Il est sept heures du matin quand on se réunit pour un petit-déjeuner frugal. J'ai mis mes habits favoris, tout blancs. Soudain une sirène lugubre retentit. Je ne l'ai jamais entendue, j'interroge père: 

- Babbo, c'est quoi? 

Je vois une immense frayeur dans ses yeux: 

- C'est une alerte incendie! Oh mon Dieu! Regardez en haut des montagnes! 

On lève tous les yeux vers le nord-est, et on voit nettement des flammes et des nuages de fumée lécher le sommet des montagnes. Le feu semble gigantesque! Au même moment le majordome m'appelle, je dois prendre le téléphone. C'est l'ancien régisseur qui sonne du village. Je lui dis de rester où il est, et de préparer des cartes d'état-major de la région. Je sais qu'il en a plusieurs jeux. Toutes nos communications avec Forli et Faenza sont coupées. Père et mère semblent totalement désemparés. Ils ont connu un abominable incendie dans le passé, c'était lors de la dernière guerre. Il y eut un grand nombre de morts, et des trésors entiers d'architecture ont disparu dans les flammes en quelques jours. Deux gardiens du palais sonnent à leur tour l'alerte au moyen de grandes cornes. J'ordonne qu'on me selle trois chevaux. Je monte sur ma jument blanche, Cesare reçoit un étalon noir et Fabio la jument de Morgane. Père nous supplie: 

- Prudent les garçons. Il vaut mieux rester en vie plutôt que de défendre des biens! 

- Promis babbo! 



On galope à bride abattue jusqu'au village. Le chef des pompiers est sur la place de l'église et donne ses ordres. Toute la population masculine du village est mise au travail. Ensuite le chef des pompiers vient chez le régisseur et me rend compte des premières dispositions prises. 

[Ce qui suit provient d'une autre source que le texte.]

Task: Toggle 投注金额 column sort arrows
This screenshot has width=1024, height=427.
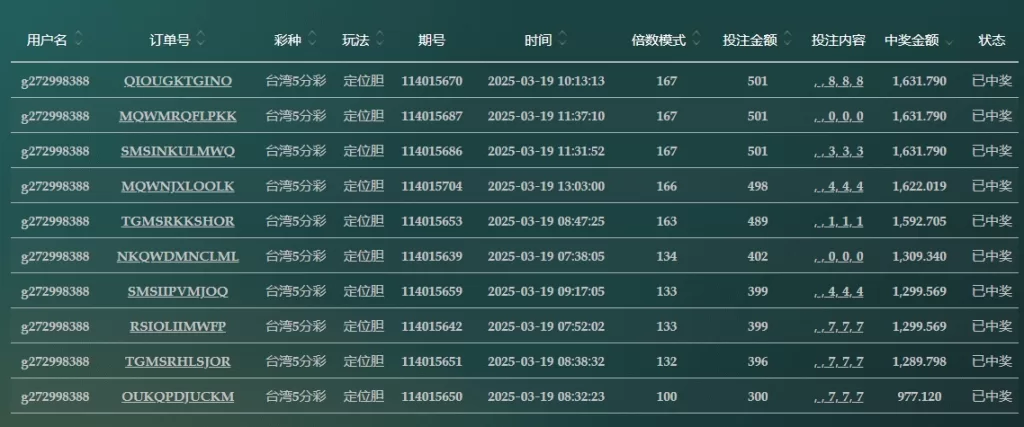Action: tap(788, 39)
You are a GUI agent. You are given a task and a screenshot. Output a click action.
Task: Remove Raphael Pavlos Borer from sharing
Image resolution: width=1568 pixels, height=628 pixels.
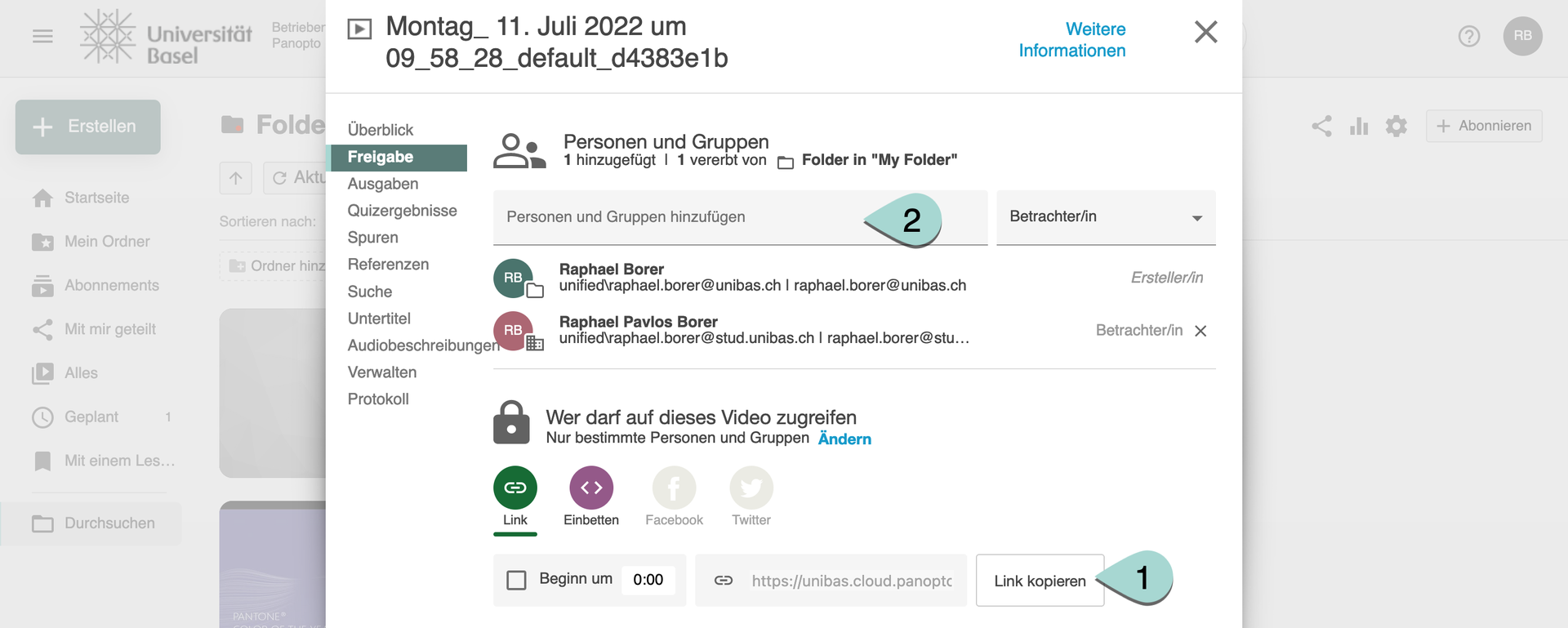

- L'incendie ralentit sa course: le versant ouest de la montagne est à l'abri du vent et ne possède presque pas de végétation. Au pied de la montagne on a prévu de l'élagage et des contre-feux, ainsi que dans les clairières coupe-feu. Heureusement il y a un peu partout des bornes d'incendie, elles sont reliées aux deux retenues d'eau. Mais tout le danger vient du Col du Faucon. Il y a une coulée d'arbres qui descend d'une seule traite du sommet du col jusqu'à la vallée. C'est une de nos deux réserves naturelles arborées, qui permet la libre circulation des animaux sauvages d'une forêt à une autre. C'est là que j'ai envoyé par la route deux de nos trois camions, car c'est notre talon d'Achille. On a un autre problème! On n'a plus beaucoup d'eau. J'ai voulu appeler Florence pour des renforts mais avec la ville aussi les communications sont désormais coupées. 

Si le chef des pompiers semble plutôt calme, je lis une même frayeur dans les yeux du régisseur que dans ceux de père. Fabio, Cesare et moi on décide d'aider un groupe qui va se déployer à un deuxième endroit d'où les flammes descendent dangereusement de la montagne. 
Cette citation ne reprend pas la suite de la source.